_Exercise task_. Convert the records below into a JSON list of strings, with one string per line and blank lines omitted.

_Working data_.
# # # #

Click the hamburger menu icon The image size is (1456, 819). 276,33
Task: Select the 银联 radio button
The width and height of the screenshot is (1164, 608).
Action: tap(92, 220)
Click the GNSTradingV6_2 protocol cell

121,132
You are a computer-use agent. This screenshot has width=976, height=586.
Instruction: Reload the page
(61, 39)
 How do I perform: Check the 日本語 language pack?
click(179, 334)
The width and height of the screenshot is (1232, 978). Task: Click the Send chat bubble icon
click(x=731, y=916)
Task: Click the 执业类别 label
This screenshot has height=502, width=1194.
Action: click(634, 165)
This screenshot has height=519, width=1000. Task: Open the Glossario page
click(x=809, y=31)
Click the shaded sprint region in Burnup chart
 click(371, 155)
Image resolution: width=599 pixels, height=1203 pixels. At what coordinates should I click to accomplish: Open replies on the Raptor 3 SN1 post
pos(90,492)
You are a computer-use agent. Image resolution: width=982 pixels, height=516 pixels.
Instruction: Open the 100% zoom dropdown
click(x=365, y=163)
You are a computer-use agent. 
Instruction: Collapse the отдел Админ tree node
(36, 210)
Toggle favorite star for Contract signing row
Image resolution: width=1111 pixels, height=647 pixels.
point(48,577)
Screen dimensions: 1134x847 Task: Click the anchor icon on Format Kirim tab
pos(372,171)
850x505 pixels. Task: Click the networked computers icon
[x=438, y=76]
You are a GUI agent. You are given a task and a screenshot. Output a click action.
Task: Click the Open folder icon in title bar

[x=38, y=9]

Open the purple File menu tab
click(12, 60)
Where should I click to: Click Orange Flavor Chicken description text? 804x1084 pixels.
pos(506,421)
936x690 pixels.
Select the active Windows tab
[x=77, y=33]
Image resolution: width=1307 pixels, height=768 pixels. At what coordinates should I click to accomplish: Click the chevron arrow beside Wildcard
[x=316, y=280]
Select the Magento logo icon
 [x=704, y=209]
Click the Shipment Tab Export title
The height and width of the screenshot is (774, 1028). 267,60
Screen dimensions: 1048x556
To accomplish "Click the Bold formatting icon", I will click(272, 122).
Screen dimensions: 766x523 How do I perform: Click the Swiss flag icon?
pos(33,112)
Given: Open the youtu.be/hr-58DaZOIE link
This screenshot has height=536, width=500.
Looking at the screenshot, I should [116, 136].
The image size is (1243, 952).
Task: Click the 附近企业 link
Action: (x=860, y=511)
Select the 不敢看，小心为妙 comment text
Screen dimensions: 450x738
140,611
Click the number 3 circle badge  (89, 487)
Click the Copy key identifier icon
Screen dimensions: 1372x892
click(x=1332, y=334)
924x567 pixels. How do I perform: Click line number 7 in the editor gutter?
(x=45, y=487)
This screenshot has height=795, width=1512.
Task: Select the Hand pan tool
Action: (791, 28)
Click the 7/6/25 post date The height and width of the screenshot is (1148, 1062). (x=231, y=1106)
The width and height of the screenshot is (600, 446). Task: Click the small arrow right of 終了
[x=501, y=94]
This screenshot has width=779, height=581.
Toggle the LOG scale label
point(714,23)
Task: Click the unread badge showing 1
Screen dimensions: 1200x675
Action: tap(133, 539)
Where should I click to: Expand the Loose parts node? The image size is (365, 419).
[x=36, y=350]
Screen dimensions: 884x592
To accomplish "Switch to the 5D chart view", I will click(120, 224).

# # # #

_Response for this exercise_.
[
  "Click the hamburger menu icon The image size is (1456, 819). 276,33",
  "Task: Select the 银联 radio button",
  "The width and height of the screenshot is (1164, 608).",
  "Action: tap(92, 220)",
  "Click the GNSTradingV6_2 protocol cell",
  "121,132",
  "You are a computer-use agent. This screenshot has width=976, height=586.",
  "Instruction: Reload the page",
  "(61, 39)",
  " How do I perform: Check the 日本語 language pack?",
  "click(179, 334)",
  "The width and height of the screenshot is (1232, 978). Task: Click the Send chat bubble icon",
  "click(x=731, y=916)",
  "Task: Click the 执业类别 label",
  "This screenshot has height=502, width=1194.",
  "Action: click(634, 165)",
  "This screenshot has height=519, width=1000. Task: Open the Glossario page",
  "click(x=809, y=31)",
  "Click the shaded sprint region in Burnup chart",
  " click(371, 155)",
  "Image resolution: width=599 pixels, height=1203 pixels. At what coordinates should I click to accomplish: Open replies on the Raptor 3 SN1 post",
  "pos(90,492)",
  "You are a computer-use agent. Image resolution: width=982 pixels, height=516 pixels.",
  "Instruction: Open the 100% zoom dropdown",
  "click(x=365, y=163)",
  "You are a computer-use agent. ",
  "Instruction: Collapse the отдел Админ tree node",
  "(36, 210)",
  "Toggle favorite star for Contract signing row",
  "Image resolution: width=1111 pixels, height=647 pixels.",
  "point(48,577)",
  "Screen dimensions: 1134x847 Task: Click the anchor icon on Format Kirim tab",
  "pos(372,171)",
  "850x505 pixels. Task: Click the networked computers icon",
  "[x=438, y=76]",
  "You are a GUI agent. You are given a task and a screenshot. Output a click action.",
  "Task: Click the Open folder icon in title bar",
  "[x=38, y=9]",
  "Open the purple File menu tab",
  "click(12, 60)",
  "Where should I click to: Click Orange Flavor Chicken description text? 804x1084 pixels.",
  "pos(506,421)",
  "936x690 pixels.",
  "Select the active Windows tab",
  "[x=77, y=33]",
  "Image resolution: width=1307 pixels, height=768 pixels. At what coordinates should I click to accomplish: Click the chevron arrow beside Wildcard",
  "[x=316, y=280]",
  "Select the Magento logo icon",
  " [x=704, y=209]",
  "Click the Shipment Tab Export title",
  "The height and width of the screenshot is (774, 1028). 267,60",
  "Screen dimensions: 1048x556",
  "To accomplish \"Click the Bold formatting icon\", I will click(272, 122).",
  "Screen dimensions: 766x523 How do I perform: Click the Swiss flag icon?",
  "pos(33,112)",
  "Given: Open the youtu.be/hr-58DaZOIE link",
  "This screenshot has height=536, width=500.",
  "Looking at the screenshot, I should [116, 136].",
  "The image size is (1243, 952).",
  "Task: Click the 附近企业 link",
  "Action: (x=860, y=511)",
  "Select the 不敢看，小心为妙 comment text",
  "Screen dimensions: 450x738",
  "140,611",
  "Click the number 3 circle badge  (89, 487)",
  "Click the Copy key identifier icon",
  "Screen dimensions: 1372x892",
  "click(x=1332, y=334)",
  "924x567 pixels. How do I perform: Click line number 7 in the editor gutter?",
  "(x=45, y=487)",
  "This screenshot has height=795, width=1512.",
  "Task: Select the Hand pan tool",
  "Action: (791, 28)",
  "Click the 7/6/25 post date The height and width of the screenshot is (1148, 1062). (x=231, y=1106)",
  "The width and height of the screenshot is (600, 446). Task: Click the small arrow right of 終了",
  "[x=501, y=94]",
  "This screenshot has width=779, height=581.",
  "Toggle the LOG scale label",
  "point(714,23)",
  "Task: Click the unread badge showing 1",
  "Screen dimensions: 1200x675",
  "Action: tap(133, 539)",
  "Where should I click to: Expand the Loose parts node? The image size is (365, 419).",
  "[x=36, y=350]",
  "Screen dimensions: 884x592",
  "To accomplish \"Switch to the 5D chart view\", I will click(120, 224)."
]